Over the past year, we've all seen the magical "build any app from one prompt" demos. They are fantastic for landing pages and generic scaffolding. But if you've ever tried asking an LLM to iteratively build and maintain a massive, complex business system, you know the harsh reality: the context window fills up, the AI hallucinates bad architecture, and your Repo turns into unmaintainable spaghetti code.
I was tired of endlessly prompting agents to rewrite sprawling React and Java files, so I took a different route.
I built Loj, an open-source, AI-native DSL family explicitly designed for generating full-stack business systems.
The Core Bet: Narrowing the AI's Focus
The core philosophy behind Loj is simple: LLMs are incredibly good at working against a narrow, stable, and schema-checked domain language. They are notoriously bad at managing 50,000 lines of imperative UI state and backend boilerplate over time.

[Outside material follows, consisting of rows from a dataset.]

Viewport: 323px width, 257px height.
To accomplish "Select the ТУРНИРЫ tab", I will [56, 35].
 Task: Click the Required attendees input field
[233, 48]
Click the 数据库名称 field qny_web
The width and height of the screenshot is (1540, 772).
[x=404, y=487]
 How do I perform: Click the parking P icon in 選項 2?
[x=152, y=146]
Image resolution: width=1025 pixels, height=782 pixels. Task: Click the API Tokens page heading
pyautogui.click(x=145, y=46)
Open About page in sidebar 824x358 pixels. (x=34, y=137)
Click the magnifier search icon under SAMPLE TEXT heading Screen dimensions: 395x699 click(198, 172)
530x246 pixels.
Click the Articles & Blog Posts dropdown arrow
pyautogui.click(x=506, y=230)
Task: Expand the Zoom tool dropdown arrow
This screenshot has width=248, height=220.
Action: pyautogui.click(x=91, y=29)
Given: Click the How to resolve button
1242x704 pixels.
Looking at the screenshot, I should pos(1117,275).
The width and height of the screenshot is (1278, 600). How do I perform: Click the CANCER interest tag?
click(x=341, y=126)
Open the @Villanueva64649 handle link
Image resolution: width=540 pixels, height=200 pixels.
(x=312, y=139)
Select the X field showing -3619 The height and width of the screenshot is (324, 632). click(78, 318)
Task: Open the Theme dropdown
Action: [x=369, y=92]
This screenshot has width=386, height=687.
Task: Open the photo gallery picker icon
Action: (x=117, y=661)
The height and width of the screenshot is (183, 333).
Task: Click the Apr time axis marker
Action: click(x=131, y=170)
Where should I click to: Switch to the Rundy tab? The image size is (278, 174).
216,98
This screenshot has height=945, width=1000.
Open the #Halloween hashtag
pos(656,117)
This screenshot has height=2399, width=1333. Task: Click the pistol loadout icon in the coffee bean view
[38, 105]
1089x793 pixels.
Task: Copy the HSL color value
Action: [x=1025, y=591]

Instead of making the AI directly manipulate a large framework codebase, Loj provides a smaller, structured semantic surface. You (or your AI agent) write the business intent using extremely dense files like .web.loj, .api.loj, and .rules.loj.
Then, our deterministic compilers expand that narrow intent into standard, production-ready framework code. Right now, a single Loj project can generate:
- Frontend: React / TypeScript
- Backend: Spring Boot (Java) or FastAPI (Python)
And because we know no DSL can cover 100% of real-world edge cases, Loj embraces explicit escape hatches. Instead of pretending you'll "never write code again," we push the handwritten code to a much smaller, clearer edge where the compiler cleanly wires it up for you.
The Disappearing Bridge: Full-stack Workflow Atomicity
When you implement a "Ticket Approval" flow in a traditional stack, you usually write the same logic in four places:
-
Backend: An interceptor checking
if status == 'PENDING' && role == 'ADMIN'. - Frontend: Conditional rendering to show/hide the "Approve" button.
-
API: A dedicated
/approveendpoint definition. - State Management: Manually refreshing the list or redirecting after the call.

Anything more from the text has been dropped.